Après le repas, nous buvons
une boisson chaude au café Fantasia au pont cinq. A côté de nous, un couple
attend sur des fauteuils avec leurs bagages. Je m’approche de la Dame et lui
demande si elle quitte le navire. Elle m’apprend que son mari est malade et
qu’il faut le rapatrié d’urgence en France. Ils prennent un avion à Elath, la
ville d’Israël qui juxtapose Aqaba.
Nous prenons un bus gratuit
pour le centre-ville. Le car est rempli et à treize heures vingt il part. Il
quitte le port puis il longe la côte. Nous passons devant un immense mat où
flotte le drapeau de la Jordanie. La ville s’appuie contre la montagne ocre et
rouge.
Aqaba ressemble à beaucoup
de villes arabes. Les infrastructures sont soit définitivement en cours de
travaux soit prématurément dégradées. Les échoppes sont remplies de produits
locaux avec des marques internationales parfois. Nous découvrons le jardin « Princess
Salma Park » où des bougainvilliers offrent des tons rouges, jaunes et violines
aux arbres desséchés.
Sous une chaleur accablante,
nous déambulons dans les rues de la ville. Nous traversons un petit marché où
des fruits et des légumes s’étalent sur des tréteaux. Puis nous voyons des
échoppes qui vendent des douceurs. Nous arrivons vers une place où la mosquée
Al-Sharif Hussein Bin Ali d’une blancheur immaculée en contraste avec le bleu
du ciel et les tons bruns de la ville.
Nous allons jusqu’à la mer
rouge. De nombreuses personnes se baignent dans le golfe d’Aqaba. Ils portent
des vêtements pour se tremper dans les eaux. Nous revenons au navire vers les
seize heures. La chaleur est fatiguant.
Pendant que nous dînons au
restaurant Zanzibar, le soleil décline vers les montagnes derrière Elath en
Israël. Doucement, le disque lumineux glisse derrière le rocher assombris. Les
eaux du Golfe d’Aqaba miroitent les ultimes lueurs du jour.
Nous assistons quelques
instants au spectacle Symphony puis nous quittons le Théâtre discrètement. Nous
montons au pont quinze pour admirer les lumières de la ville d’Aqaba. L’air est
doux et agréable sous le ciel étoilé d’Arabie. De l’autre côté de la baie, nous
voyons scintiller de mille feux les lumières de la cité israélienne
d’Elath.
Nous rencontrons un couple
de français dont le mari essaie de prendre sa femme avec son appareil compact.

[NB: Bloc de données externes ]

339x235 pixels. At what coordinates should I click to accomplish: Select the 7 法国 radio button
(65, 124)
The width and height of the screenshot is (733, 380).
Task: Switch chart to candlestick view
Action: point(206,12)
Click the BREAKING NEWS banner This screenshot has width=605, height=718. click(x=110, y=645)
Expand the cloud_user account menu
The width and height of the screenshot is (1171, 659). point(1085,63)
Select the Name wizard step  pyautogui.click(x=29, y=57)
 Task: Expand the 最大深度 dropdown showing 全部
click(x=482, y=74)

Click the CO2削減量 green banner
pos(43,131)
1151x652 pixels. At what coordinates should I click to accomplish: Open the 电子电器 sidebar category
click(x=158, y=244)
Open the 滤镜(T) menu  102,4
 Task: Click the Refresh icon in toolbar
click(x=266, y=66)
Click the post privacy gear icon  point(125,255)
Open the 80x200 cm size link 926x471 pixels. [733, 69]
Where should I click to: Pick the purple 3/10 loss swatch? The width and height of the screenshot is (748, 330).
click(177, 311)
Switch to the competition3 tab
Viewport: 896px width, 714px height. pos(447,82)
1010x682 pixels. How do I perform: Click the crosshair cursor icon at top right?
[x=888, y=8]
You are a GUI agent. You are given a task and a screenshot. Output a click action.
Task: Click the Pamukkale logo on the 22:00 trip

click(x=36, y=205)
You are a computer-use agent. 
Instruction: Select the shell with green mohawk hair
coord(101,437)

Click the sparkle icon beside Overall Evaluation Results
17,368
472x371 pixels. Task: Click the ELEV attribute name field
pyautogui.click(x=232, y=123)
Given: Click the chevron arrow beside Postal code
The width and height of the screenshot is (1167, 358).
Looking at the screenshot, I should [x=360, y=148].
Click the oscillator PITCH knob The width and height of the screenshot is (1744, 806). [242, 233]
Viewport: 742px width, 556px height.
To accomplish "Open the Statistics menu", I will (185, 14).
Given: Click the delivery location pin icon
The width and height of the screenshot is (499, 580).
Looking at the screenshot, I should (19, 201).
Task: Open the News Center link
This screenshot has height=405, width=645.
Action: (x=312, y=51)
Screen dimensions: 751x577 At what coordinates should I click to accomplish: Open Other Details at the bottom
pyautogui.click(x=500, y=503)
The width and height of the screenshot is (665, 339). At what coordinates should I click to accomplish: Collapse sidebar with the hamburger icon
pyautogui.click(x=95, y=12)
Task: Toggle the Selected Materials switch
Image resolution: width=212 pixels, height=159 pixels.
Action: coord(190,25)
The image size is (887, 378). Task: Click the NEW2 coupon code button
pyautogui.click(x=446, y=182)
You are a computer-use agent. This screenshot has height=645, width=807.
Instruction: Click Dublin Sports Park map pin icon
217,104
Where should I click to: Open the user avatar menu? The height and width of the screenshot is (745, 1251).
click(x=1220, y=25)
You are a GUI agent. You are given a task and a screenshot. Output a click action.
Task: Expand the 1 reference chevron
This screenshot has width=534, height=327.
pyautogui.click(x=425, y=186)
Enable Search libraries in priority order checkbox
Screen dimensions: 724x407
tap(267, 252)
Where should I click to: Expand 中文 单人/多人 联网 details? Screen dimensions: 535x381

Nous bavardons quelques minutes puis nous continuons notre promenade sur le
pont quinze. Nous montons d’un niveau pour admirer le départ du navire « Norwegian
Star » de la compagnie NCL.
Le pont seize nous conduit à
un cul de sac. Il faut montrer patte blanche pour entrer vers le coin réservé
pour les suites. Ce navire est un véritable labyrinthe. En cas d’incendie ou de
naufrage, il est certain que la configuration du bateau serait une cause de
beaucoup de blessés et de décès.
Ensuite, nous descendons au
pont cinq pour écouter une violoniste et une pianiste pendant que nous buvons
un café. Au bout de deux morceaux, elles sont remplacées par un harpiste et un
guitariste. Nous retournons à la cabine pour rejoindre les rêves.